Attorney-General Mark Dreyfus announced last week that he had formally asked the Australian Law Reform Commission (ALRC) to review the exemptions, with Rothman appointed part-time commissioner.
Rothman sits on the NSW Supreme Court and is also co-chair of the Australian Council of Jewish Schools.
“Justice Rothman is an eminent lawyer with a deep interest in and a longstanding involvement with the Jewish education sector.
“I consider him to be ideally placed to lead this inquiry,” Dreyfus said.
He added that the government remains committed to legislating to protect people of faith from discrimination and vilification, with the legislation drafted in a manner that does not remove existing legal protections against other forms of discrimination.

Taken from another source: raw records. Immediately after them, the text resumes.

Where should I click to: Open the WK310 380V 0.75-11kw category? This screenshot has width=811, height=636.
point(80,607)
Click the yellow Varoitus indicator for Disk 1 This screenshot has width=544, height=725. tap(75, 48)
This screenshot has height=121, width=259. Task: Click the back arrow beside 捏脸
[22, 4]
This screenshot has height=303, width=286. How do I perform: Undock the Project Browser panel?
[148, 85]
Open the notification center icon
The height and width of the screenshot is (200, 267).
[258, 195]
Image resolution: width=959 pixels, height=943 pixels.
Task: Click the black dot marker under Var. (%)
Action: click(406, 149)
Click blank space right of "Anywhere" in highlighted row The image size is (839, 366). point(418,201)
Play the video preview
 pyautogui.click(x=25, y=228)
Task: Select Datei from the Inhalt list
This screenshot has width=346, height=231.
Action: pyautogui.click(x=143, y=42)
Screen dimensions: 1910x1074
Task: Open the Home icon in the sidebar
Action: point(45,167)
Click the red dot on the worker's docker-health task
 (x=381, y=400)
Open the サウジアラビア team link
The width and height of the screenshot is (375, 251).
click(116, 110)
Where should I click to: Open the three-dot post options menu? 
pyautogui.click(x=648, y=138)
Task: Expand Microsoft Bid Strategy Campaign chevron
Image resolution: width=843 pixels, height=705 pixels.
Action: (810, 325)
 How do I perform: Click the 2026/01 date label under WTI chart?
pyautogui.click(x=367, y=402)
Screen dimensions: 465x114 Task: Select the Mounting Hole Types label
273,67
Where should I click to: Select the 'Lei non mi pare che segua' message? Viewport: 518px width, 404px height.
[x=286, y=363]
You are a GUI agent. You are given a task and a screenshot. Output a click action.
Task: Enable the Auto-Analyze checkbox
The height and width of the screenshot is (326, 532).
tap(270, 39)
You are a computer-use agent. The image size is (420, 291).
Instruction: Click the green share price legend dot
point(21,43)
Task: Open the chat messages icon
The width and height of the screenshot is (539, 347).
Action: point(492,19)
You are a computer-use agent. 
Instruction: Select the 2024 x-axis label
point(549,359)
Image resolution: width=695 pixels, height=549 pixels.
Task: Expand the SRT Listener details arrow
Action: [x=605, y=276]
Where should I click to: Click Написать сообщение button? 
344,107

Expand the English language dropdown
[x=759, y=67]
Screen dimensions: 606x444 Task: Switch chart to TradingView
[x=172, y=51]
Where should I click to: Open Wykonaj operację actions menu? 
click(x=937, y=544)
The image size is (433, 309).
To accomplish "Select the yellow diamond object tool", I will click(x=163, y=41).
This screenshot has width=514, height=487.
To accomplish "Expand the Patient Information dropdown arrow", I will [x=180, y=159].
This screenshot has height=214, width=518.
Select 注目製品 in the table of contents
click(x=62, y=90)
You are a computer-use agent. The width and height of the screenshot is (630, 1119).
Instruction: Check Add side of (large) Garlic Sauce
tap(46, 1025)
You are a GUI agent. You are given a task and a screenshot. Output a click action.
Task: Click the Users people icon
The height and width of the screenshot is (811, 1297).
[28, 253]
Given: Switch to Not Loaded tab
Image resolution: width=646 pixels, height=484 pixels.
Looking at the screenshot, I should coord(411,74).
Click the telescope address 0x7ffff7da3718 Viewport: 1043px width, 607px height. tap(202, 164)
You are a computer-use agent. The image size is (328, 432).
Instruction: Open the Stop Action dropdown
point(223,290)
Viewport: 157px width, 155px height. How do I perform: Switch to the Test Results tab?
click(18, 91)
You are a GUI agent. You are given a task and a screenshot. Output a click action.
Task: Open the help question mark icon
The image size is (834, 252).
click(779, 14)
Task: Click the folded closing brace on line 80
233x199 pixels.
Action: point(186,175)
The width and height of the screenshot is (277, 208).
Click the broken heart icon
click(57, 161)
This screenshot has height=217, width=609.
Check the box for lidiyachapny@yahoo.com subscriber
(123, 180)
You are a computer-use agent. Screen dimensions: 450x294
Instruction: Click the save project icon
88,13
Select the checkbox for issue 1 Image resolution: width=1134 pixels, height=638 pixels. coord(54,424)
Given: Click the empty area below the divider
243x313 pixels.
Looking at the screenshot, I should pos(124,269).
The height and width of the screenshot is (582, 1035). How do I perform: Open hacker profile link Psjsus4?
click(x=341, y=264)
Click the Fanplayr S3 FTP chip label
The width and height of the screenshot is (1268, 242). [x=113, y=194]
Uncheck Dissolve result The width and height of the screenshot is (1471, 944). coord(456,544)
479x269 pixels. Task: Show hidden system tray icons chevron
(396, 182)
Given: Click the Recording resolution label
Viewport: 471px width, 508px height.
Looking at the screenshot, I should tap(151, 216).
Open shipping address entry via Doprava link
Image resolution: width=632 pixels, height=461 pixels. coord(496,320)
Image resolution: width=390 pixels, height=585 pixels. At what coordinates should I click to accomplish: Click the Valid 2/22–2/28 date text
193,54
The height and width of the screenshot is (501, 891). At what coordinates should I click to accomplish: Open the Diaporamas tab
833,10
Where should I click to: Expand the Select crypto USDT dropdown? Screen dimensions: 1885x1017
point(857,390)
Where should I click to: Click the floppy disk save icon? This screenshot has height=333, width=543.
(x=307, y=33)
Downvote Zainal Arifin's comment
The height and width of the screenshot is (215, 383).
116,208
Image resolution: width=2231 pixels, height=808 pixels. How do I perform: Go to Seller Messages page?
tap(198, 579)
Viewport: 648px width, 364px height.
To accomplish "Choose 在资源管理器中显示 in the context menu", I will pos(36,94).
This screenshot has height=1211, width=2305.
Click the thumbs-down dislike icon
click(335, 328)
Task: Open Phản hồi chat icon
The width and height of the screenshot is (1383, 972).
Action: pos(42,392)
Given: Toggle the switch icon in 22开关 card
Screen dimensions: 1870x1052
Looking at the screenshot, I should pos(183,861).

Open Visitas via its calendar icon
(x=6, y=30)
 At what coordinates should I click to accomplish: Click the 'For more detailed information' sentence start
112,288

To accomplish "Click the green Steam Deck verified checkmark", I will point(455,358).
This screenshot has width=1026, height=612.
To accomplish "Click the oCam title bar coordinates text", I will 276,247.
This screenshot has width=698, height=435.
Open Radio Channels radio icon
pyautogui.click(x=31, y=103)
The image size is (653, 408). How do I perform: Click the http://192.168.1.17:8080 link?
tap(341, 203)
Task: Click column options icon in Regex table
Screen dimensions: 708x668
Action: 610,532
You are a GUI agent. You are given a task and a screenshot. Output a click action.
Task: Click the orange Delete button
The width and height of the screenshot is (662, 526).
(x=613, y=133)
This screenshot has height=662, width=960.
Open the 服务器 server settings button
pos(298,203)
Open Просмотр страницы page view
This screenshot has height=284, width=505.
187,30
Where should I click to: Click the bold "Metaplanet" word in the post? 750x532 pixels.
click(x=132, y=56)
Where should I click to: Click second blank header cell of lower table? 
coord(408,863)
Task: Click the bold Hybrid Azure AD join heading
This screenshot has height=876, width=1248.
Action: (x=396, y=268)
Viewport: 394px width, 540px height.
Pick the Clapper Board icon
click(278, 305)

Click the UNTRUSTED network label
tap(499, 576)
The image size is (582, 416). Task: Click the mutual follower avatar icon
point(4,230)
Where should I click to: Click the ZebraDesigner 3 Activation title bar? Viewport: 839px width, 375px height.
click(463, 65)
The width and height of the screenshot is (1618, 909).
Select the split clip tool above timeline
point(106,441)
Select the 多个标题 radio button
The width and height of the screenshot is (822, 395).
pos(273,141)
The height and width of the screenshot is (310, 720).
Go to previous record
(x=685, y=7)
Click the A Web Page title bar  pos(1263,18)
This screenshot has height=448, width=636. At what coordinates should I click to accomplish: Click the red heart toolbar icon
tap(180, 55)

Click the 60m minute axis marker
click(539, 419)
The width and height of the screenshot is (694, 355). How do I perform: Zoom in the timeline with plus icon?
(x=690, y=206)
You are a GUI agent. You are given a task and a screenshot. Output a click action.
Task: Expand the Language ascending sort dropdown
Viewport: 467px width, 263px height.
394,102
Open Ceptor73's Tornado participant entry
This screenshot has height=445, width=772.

The terms of reference for the review seeks to ensure that educational institutions can “continue to build a community of faith by giving preference, in good faith, to persons of the same religion … in the selection of staff”.
However they must not discriminate against a student or staff member on the basis of sexual orientation, gender identity or a range of other factors.
Rothman told The AJN, “It’s an issue that requires an understanding of how faith-based schools work. It also requires a sensitivity to issues associated with discrimination on the basis of sex and sexuality and the like.
“So I think the experience I’ve had with Jewish schools will certainly put me in good stead.”
Interestingly he said, “I don’t think it’s quite as controversial as a lot of people think it is,” noting it had been suggested to him that it is “not the sort of inquiry in which you can make friends”.
“It’s a difficult and sensitive subject and I’m mindful that a lot of people have very strong views on both sides of the equation,” he said.
But having previously served on the advisory committee for a previous review into religious exemptions in anti-discrimination legislation under the Morrison government, he observed, “There was a lot of consensus certainly from what I’ll call the mainstream religions, so I’m not as daunted by the prospects of disagreement as a lot of other people are.
“I think in the end, the issues associated with staff will be more controversial than the issues associated with students.”
He said he expects there to be a call for submissions from interested parties in due course.
The ALRC will provide its advice to the federal government by April 21, 2023.